O mandarete bateu no postigo do porteiro e perguntou:
— É aqui que mora o Sr. Conde de Monte Cristo?
— Sim, é aqui que mora Sua Excelência — respondeu o porteiro — Mas...
E consultou Ali com a vista, o qual lhe fez um sinal negativo.
— Mas?... — insistiu o mandarete.
— Mas Sua Excelência não está visível — respondeu o porteiro.
— Nesse caso, aqui está o cartão do meu amo, o Sr. Barão Danglars. Entregue-o ao Conde de Monte Cristo e diga-lhe que ao ir para a Câmara, o meu amo se desviou do caminho para ter a honra de vê-lo.
— Eu não falo com Sua Excelência — perguntou o porteiro — Mas o criado de quarto lhe dará o recado.
O mandarete voltou para a carruagem.
— Então? — perguntou Danglars.
O rapaz, muito envergonhado devido à lição que acabava de receber, transmitiu ao amo a resposta que lhe dera o porteiro.
— Ora essa! — exclamou Danglars — É algum príncipe esse cavalheiro a quem tratam por Excelência e a quem só o criado de quarto tem o direito de falar? Não faz mal, como tem um crédito sobre mim, o verei quando precisar de dinheiro!
E Danglars recostou-se no fundo da carruagem, depois de gritar ao cocheiro, de forma que se pudesse ouvir do outro lado da rua:
— À Câmara dos Deputados!
Através de uma persiana do seu pavilhão, Monte Cristo, prevenido a tempo, vira e estudara o barão com o auxílio de um excelente binóculo com não menos atenção do que o Sr. Danglars pusera na análise da casa, do jardim e das librés.
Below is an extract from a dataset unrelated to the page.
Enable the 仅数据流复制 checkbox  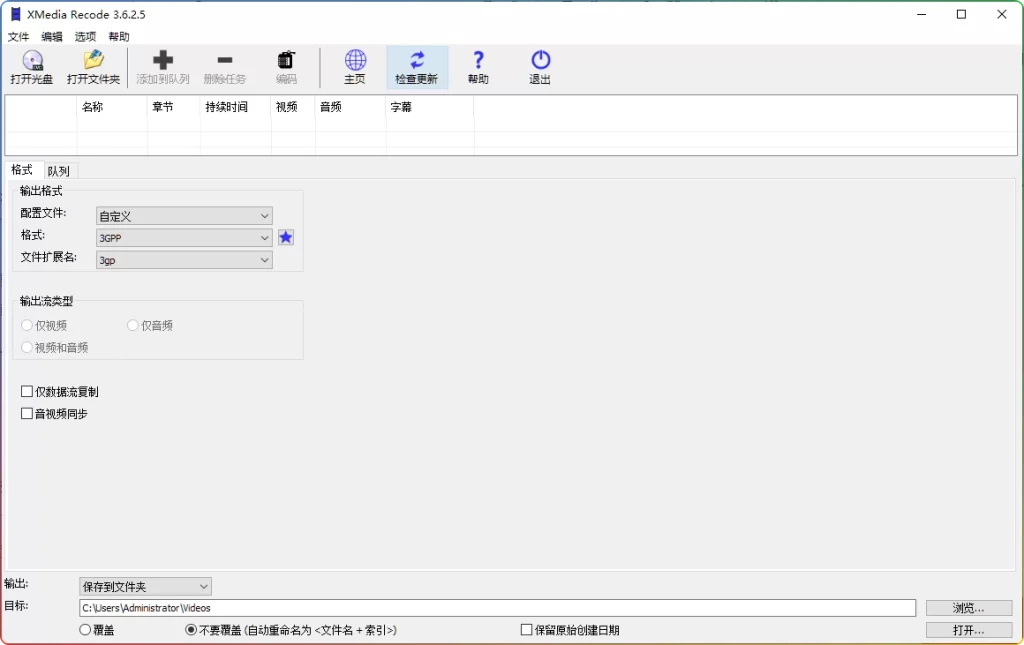pyautogui.click(x=26, y=391)
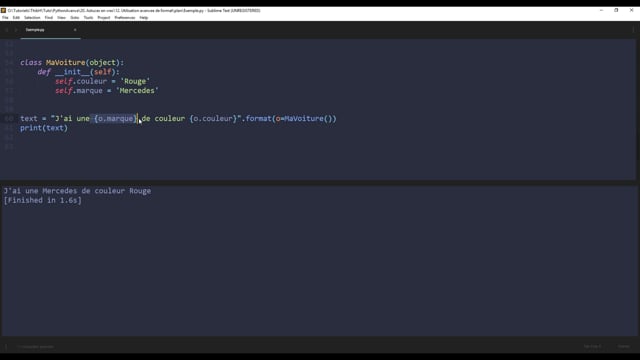Viewport: 640px width, 360px height.
Task: Close the Exemple.py tab
Action: pos(75,30)
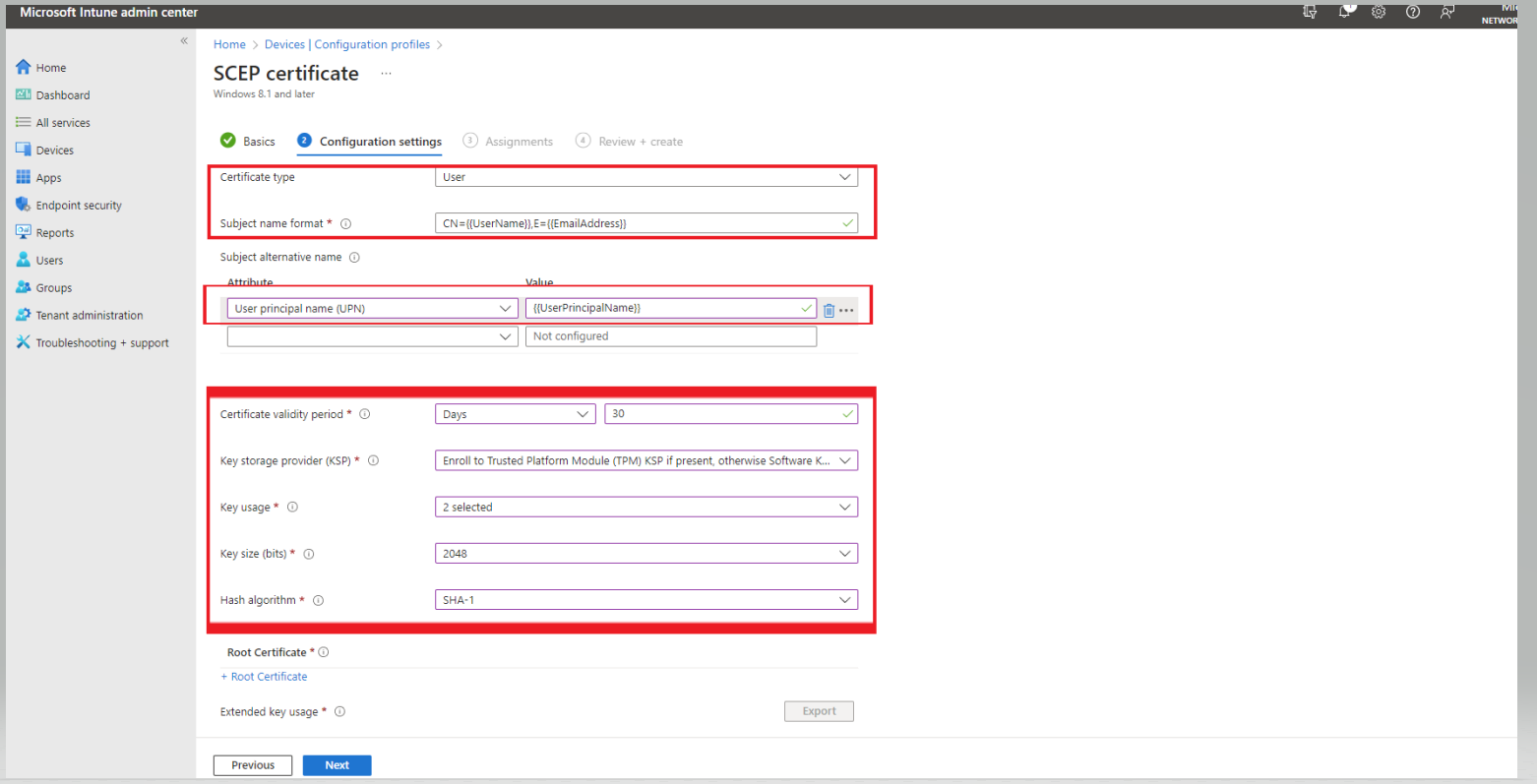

— Decididamente — murmurou com uma expressão de repugnância, guardando o binóculo no seu estojo de marfim — Decididamente aquele homem é uma criatura horrível. Como é possível não reconhecer nele, desde a primeira vez que se vê, a serpente de cabeça achatada, o abutre de crânio abaulado e o bútio de bico cortante? Ali! — gritou, e depois bateu numa campainha de cobre.
Ali apareceu.
— Chame Bertuccio — ordenou-lhe.
No mesmo momento, Bertuccio entrou.
— Vossa Excelência ia mandar me chamar? — perguntou o intendente.
— Ia, sim, senhor — respondeu o Conde — Viu os cavalos que estiveram parados diante da minha porta?
— Decerto, Excelência. São mesmo muito bonitos.
— Como é possível — prosseguiu Monte Cristo, franzindo o sobrolho — Que depois de lhe pedir que me arranjasse os dois mais belos cavalos de Paris, haja em Paris dois cavalos tão bonitos como os meus e que esses cavalos não estejam nas minhas cavalariças?
Perante o sobrolho franzido e o tom severo daquela voz, Ali baixou a cabeça.
— A culpa não é sua, meu bom Ali — disse o Conde em árabe, com uma doçura que se não julgaria poder encontrar nem na sua voz, nem no seu rosto — Você não entende de cavalos ingleses.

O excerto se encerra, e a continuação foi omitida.